Lisinopril/hydrochlorothiazide should not be administered to patients with renal insufficiency (creatinine clearance less than or equal to 80 ml/min) until titration of the individual components has shown the need for the doses present in the combination tablet.
In patients with heart failure, hypotension following the initiation of therapy with ACE inhibitors may lead to some further impairment in renal function. Acute renal failure, usually reversible, has been reported in this situation.
In some patients with bilateral renal artery stenosis or stenosis of the artery to a solitary kidney, who have been treated with ACE inhibitors, increases in blood urea and serum creatinine, usually reversible upon discontinuation of therapy, have been seen.
This is especially likely in patients with renal insufficiency. If renovascular hypertension is also present there is an increased risk of severe hypotension and renal insufficiency. In these patients, treatment should be started under close medical supervision with low doses and careful dose titration.
Since treatment with diuretics may be a contributory factor to the above, renal function should be monitored during the first few weeks of lisinopril/hydrochlorothiazide therapy. Some hypertensive patients with no apparent pre-existing renal disease have developed usually minor and transient increases in blood urea and serum creatinine when lisinopril has been given concomitantly with a diuretic.

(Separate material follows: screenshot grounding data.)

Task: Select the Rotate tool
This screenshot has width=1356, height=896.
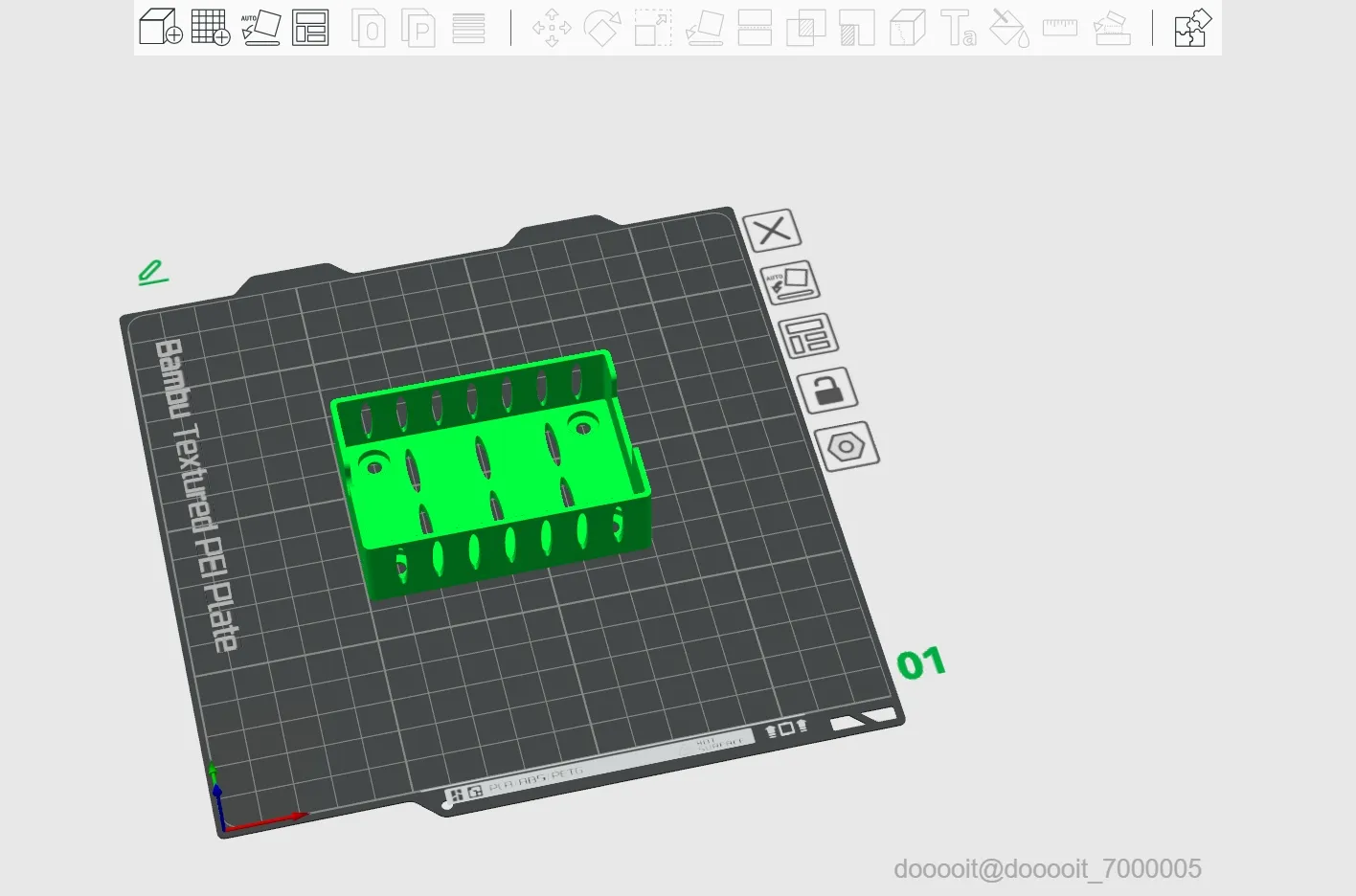Action: click(x=602, y=28)
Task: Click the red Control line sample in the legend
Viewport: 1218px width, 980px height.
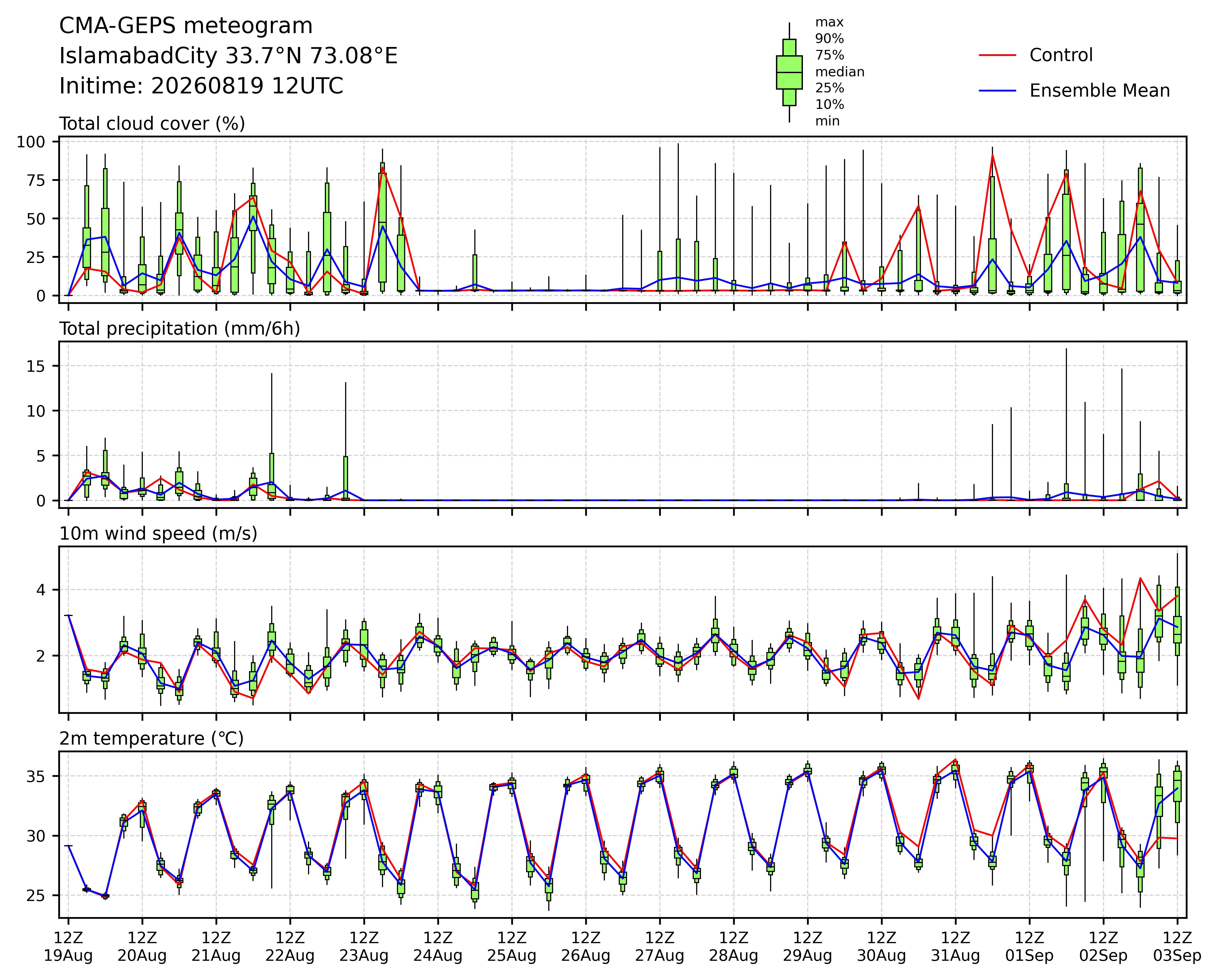Action: pyautogui.click(x=998, y=55)
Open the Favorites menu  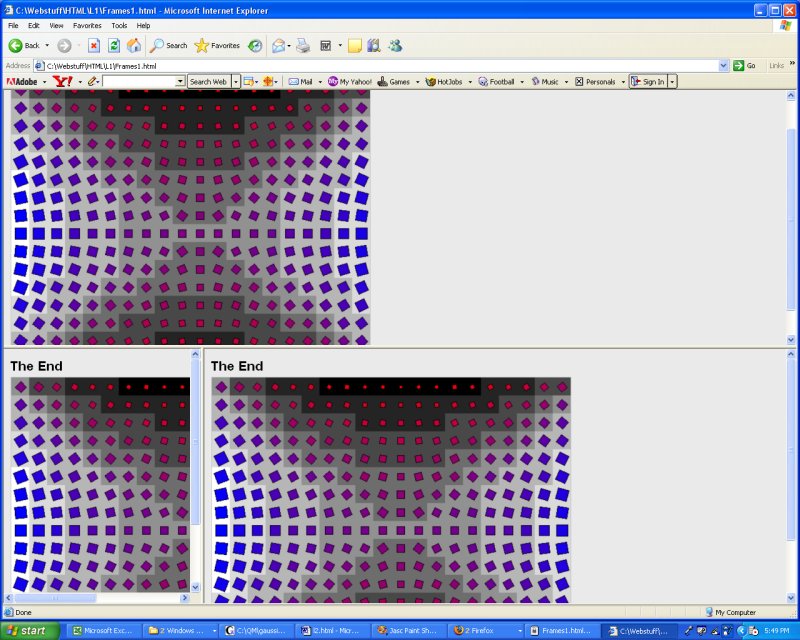tap(86, 26)
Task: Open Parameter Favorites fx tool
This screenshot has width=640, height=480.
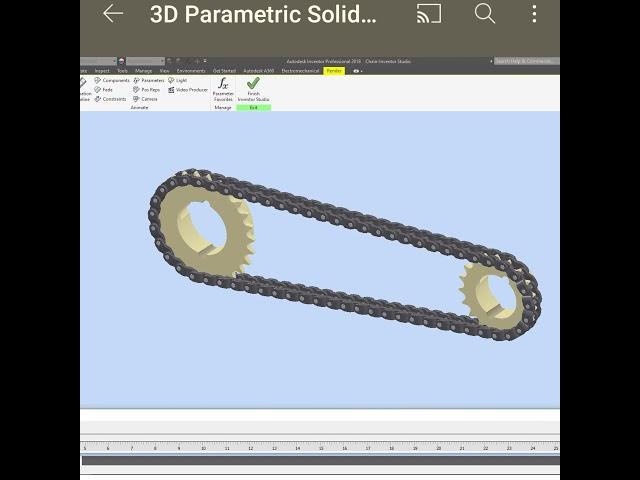Action: click(x=223, y=88)
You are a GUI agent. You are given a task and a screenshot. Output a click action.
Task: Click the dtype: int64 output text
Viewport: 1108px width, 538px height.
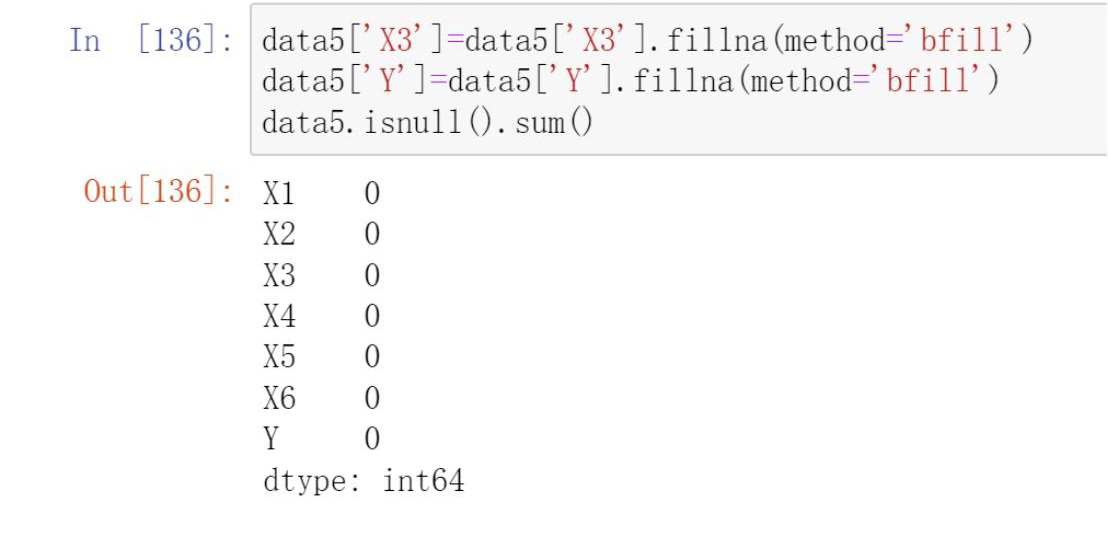pos(364,481)
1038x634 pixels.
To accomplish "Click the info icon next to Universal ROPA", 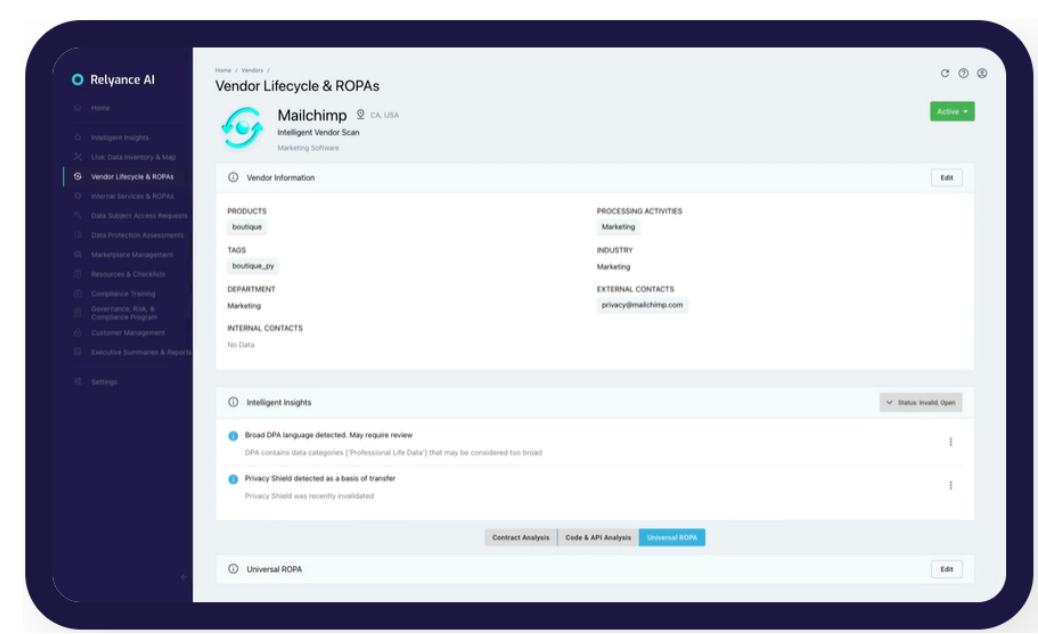I will pyautogui.click(x=233, y=569).
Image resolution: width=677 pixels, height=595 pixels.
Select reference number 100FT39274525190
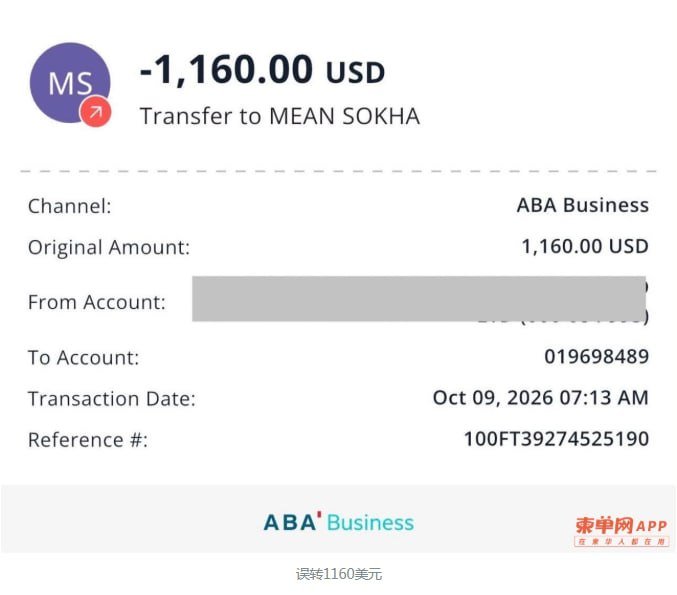[556, 439]
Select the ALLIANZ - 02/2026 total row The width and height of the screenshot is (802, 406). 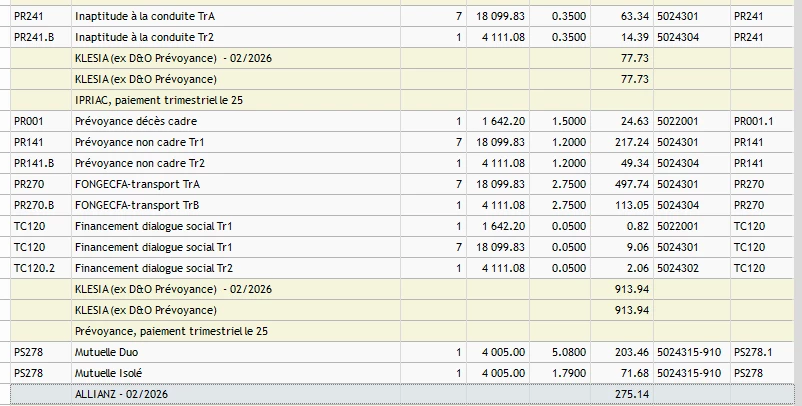[402, 394]
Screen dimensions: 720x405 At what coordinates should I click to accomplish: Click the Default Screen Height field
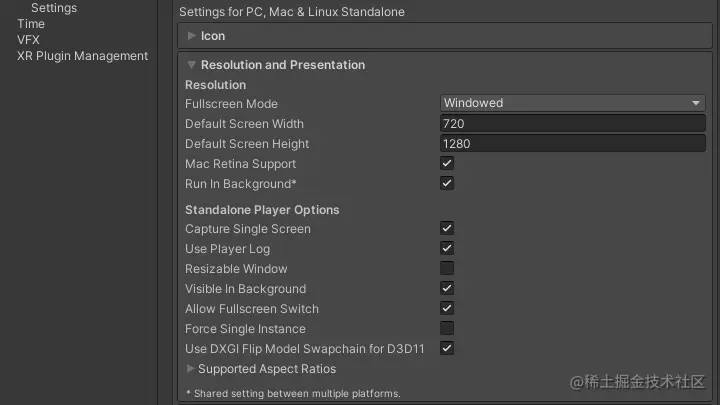coord(573,144)
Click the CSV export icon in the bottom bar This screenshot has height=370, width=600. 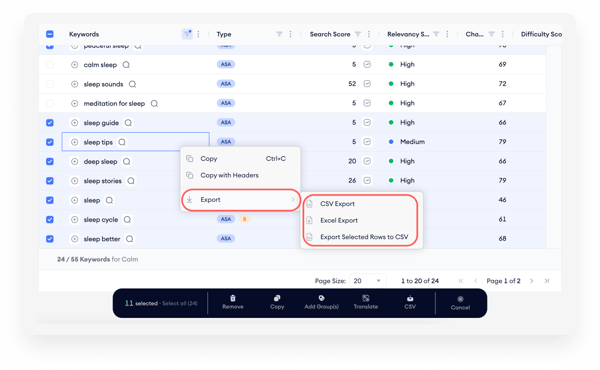tap(410, 298)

This is more likely to occur in patients with pre-existing renal impairment. Dosage reduction and/or discontinuation of the diuretic and/or lisinopril may be required. Prior diuretic therapy The diuretic therapy should be discontinued for 2-3 days prior to initiation with lisinopril/hydrochlorothiazide.
If this is not possible, treatment should be started with lisinopril alone, in a 5 mg dose. Renal transplantation Should not be used, since there is no experience with patients recently transplanted with a kidney. Anaphylactoid reactions in haemodialytic patients The use of lisinopril/hydrochlorothiazide is not indicated in patients requiring dialysis for renal failure.